SCDMH Mobile Crisis Expansion will work with law enforcement agencies, hospital systems and social service organizations within these counties to:
1. Increase the capacity of local Mobile Crisis teams to respond and increase access capacity to crisis care in identified high-need communities, thereby reducing unnecessary emergency department visits and incarcerations.
2. Utilize telehealth services for crisis response in rural areas to expedite response time and connect individuals to the appropriate level of care through screening, assessment, and referral services.
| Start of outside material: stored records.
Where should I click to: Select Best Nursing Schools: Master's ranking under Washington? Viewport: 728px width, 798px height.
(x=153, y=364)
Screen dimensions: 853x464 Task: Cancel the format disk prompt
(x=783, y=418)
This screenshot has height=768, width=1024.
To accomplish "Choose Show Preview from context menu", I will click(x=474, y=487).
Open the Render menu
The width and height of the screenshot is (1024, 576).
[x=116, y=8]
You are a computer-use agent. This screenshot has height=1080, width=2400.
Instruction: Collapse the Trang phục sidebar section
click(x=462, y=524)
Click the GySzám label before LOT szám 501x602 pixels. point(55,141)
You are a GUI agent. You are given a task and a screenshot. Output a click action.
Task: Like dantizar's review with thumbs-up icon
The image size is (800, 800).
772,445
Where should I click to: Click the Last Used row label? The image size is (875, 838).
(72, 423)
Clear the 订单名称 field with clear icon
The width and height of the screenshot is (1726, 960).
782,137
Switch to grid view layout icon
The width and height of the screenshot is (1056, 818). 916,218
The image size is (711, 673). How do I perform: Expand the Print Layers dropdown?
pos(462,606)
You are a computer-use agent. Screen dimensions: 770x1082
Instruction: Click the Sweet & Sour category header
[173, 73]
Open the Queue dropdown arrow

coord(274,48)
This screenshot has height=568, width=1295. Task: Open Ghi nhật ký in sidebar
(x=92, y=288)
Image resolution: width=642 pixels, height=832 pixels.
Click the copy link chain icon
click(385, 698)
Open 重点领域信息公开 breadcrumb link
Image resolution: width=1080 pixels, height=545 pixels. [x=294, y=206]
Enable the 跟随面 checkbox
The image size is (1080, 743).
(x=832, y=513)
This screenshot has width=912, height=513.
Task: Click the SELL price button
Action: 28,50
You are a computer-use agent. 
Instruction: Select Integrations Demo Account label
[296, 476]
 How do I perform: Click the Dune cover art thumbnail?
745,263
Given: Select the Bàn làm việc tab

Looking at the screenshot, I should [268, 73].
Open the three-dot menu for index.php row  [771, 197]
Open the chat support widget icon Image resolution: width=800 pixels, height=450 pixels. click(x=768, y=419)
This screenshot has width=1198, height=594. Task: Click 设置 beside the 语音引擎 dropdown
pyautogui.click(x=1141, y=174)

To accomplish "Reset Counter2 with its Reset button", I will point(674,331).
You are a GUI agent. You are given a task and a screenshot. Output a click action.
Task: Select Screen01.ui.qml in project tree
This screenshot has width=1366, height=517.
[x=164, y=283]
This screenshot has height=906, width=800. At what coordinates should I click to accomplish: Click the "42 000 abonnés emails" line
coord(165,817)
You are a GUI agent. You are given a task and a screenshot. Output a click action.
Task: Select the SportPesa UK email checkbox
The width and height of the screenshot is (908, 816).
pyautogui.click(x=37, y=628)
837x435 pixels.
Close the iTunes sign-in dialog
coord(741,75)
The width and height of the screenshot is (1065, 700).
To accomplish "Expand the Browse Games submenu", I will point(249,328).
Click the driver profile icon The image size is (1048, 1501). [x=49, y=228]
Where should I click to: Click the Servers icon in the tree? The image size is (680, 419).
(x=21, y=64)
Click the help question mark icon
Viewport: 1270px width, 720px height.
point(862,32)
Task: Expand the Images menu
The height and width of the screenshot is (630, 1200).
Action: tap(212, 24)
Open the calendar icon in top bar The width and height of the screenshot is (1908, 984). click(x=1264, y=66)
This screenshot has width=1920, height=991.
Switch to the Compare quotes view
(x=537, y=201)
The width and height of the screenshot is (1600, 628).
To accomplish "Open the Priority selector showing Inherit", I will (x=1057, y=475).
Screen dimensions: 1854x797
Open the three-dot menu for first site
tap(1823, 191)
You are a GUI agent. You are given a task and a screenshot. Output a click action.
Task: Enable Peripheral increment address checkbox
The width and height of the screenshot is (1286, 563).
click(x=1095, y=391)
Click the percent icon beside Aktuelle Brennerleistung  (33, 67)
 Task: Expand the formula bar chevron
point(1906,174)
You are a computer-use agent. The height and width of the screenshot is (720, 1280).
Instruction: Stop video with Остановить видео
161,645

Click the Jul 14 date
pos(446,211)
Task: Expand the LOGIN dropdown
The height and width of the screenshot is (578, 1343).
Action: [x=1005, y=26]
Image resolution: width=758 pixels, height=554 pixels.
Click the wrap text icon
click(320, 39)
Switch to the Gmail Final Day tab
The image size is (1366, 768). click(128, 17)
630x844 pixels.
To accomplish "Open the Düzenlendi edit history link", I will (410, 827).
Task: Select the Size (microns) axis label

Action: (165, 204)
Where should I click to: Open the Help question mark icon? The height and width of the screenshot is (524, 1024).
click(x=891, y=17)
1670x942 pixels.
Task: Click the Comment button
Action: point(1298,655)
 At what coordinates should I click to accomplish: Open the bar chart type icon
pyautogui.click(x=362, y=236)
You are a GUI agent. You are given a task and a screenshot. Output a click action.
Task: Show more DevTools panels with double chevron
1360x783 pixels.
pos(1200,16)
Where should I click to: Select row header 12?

3. Improve overall health and reduce mortality for individuals residing in the identified high-need counties by increasing safety plans.
4. Improve equity in the continuity of care and post-crisis follow up.
5. Increase quality of culturally competent and patient centered services and care coordination for identified high-need counties.
SCDMH Mobile Crisis Expansion Objectives include:
1. Developing community crisis maps to identify barriers and continuity of care disparities.
2. Hiring, training, and credentialing at the state and national level, 20 Peer Support staff to serve as co-responders on Mobile Crisis teams.
3. Partnering with at least one law enforcement agency in each of the identified high need counties to provide an iPad with data plan to support implementation of telehealth services.
4. Creating 4Mobile Crisis Advisory Boards (one for each CMHC catchment area) comprised of partners and consumers of mental health services and their family.
5. Increasing up to and maintaining 100% completion of safety plans for individuals stabilized in the community.
6. Demonstrating a 10% increase in referrals to social service agencies to meet consumer's needs.
7. Increasing diversions for unnecessary emergency admissions and incarcerations.